03/04/13

© Abbas Kiarostami, 2008

"Amar com toda a alma e deixar o resto ao destino era a simples regra que ela observava. «Vot zapomni» [lembra-te disto], dizia ela em tom conspirador à medida que chamava a minha atenção para esta ou aquela coisa entre as que amávamos... - ou a cotovia que se eleva no céu de requeijão e soro de um dia encoberto de Primavera, ou o relâmpago de um dia de calor que fotografava uma fileira distante de árvores em plena noite, ou a palmatória de uma folha de ácer na areia escura, ou a pegada cuneiforme de um passarinho na neve recente. Sentindo, talvez, que faltavam poucos anos para a parte tangível do seu mundo perecer, cultivava uma extraordinária consciência dos vários marcos do tempo distribuídos pelos nossos campos.

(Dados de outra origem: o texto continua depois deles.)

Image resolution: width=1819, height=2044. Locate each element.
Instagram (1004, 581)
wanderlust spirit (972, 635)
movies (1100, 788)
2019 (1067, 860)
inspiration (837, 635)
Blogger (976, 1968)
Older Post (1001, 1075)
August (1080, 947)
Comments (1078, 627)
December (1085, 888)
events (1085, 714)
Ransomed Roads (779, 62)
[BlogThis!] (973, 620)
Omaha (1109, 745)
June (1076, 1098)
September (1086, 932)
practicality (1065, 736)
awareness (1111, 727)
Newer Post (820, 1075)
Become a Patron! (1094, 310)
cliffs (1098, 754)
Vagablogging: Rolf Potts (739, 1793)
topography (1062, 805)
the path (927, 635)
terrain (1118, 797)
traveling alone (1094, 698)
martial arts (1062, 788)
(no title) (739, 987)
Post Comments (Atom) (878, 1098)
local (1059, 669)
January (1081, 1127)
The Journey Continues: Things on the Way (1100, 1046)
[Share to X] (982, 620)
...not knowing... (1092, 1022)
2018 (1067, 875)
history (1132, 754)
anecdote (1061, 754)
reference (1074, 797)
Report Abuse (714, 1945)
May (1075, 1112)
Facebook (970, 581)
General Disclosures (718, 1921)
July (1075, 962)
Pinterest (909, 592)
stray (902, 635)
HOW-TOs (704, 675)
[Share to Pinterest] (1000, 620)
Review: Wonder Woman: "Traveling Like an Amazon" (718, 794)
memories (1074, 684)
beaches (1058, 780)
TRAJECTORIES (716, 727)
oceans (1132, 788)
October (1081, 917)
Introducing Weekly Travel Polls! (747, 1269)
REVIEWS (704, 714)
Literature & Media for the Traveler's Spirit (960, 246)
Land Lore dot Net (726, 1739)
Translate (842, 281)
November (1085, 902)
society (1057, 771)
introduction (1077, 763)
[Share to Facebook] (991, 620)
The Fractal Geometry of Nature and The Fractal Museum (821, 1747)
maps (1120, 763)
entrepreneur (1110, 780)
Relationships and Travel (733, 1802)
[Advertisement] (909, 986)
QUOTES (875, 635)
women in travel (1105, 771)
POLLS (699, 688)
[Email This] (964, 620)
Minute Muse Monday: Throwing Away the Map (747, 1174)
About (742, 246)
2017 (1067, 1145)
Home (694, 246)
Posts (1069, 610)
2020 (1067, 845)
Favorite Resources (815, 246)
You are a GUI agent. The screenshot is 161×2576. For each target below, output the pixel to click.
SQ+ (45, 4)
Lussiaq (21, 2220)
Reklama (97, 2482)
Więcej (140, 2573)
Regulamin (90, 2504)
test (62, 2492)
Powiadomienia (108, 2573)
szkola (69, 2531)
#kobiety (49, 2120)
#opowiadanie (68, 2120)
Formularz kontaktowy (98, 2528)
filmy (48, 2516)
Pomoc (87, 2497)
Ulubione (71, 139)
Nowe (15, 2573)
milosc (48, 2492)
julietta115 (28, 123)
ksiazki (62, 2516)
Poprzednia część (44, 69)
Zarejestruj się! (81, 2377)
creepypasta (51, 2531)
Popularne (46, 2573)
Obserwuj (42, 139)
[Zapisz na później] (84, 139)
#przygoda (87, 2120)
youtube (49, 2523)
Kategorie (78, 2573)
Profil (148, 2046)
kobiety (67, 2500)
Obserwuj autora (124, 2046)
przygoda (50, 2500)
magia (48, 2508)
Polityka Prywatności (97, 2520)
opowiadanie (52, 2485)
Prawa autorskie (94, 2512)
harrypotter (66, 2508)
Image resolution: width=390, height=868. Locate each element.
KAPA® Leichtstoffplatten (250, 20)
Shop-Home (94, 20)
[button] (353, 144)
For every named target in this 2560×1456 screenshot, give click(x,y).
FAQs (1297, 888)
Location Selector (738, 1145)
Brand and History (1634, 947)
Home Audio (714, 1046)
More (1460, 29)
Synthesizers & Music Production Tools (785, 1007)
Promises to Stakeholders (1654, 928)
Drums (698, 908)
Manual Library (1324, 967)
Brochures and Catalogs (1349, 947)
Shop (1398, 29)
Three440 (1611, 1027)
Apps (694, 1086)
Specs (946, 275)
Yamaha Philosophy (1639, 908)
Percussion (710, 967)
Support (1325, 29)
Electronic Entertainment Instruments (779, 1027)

Acariciava o seu próprio passado com o mesmo fervor retrospectivo que à sua imagem e ao meu passado agora empresto. E foi assim que herdei, de certa maneira, um esquisito simulacro - a beleza das coisas intangíveis, de uma propriedade irreal - que iria promover-me um treino excelente para resistir a futuras perdas. "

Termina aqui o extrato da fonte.